SURABAYA ( LENETRA ) - Sejak beberapa tahun terakhir, berbagai liputan media mencatat bagaimana Bilebante tumbuh sebagai desa wisata berkelanjutan.
Daya tarik utama Bilebante adalah pengalaman immersive yang membuat wisatawan bukan hanya datang, melihat, lalu pergi. Begitu memasuki kawasan desa, pemandangan hamparan sawah terbuka menyambut bak permadani hijau. Jalur-jalur kecil di antara pematang menjadi trek favorit untuk bersepeda santai atau jelajah ATV.
Paket tur yang dirancang warga mengajak wisatawan menelusuri rute yang membelah kebun sayur, alur irigasi, jembatan bambu kecil, hingga sudut-sudut kampung yang masih mempertahankan arsitektur rumah tradisional.

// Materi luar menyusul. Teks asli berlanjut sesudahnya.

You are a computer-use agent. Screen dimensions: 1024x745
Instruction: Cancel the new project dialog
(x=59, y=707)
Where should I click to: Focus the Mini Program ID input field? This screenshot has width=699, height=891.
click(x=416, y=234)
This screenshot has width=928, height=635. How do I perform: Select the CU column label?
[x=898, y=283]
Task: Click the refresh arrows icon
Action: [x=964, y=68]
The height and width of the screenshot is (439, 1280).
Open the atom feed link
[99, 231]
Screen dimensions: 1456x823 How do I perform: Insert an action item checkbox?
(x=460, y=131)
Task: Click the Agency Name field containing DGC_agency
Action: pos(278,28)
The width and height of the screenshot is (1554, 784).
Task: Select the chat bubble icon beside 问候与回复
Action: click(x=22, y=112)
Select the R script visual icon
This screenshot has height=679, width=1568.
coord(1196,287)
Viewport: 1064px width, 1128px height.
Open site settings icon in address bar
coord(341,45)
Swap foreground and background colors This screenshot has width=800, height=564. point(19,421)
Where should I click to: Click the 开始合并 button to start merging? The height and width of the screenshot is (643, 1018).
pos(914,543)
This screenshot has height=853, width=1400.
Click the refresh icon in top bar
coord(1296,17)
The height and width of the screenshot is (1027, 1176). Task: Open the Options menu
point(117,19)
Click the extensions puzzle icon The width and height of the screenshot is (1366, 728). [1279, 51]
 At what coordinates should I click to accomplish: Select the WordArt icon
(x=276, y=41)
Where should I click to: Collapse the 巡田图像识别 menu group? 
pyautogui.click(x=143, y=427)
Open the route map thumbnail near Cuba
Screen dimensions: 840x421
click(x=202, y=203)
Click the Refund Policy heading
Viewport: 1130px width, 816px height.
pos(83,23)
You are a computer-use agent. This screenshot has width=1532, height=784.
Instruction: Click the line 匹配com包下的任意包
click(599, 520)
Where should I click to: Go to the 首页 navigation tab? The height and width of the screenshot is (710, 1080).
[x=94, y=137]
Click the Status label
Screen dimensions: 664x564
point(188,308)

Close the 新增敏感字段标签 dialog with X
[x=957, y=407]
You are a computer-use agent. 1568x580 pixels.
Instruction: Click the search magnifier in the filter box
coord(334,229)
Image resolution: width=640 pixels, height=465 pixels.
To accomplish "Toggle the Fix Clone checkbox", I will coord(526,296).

Bilebante layak dinobatkan sebagau lokasi terbaik di Lombok untuk menikmati keheningan pedesaan sambil menyerap panorama terbuka.
Namun bukan hanya lanskap yang memikat wisatawan. Salah satu ikon yang kini menjadi ciri khas Bilebante adalah spa tepi sawah. Sebuah konsep perawatan tubuh yang memadukan pijat tradisional dan ramuan herbal lokal dengan suasana alam terbuka.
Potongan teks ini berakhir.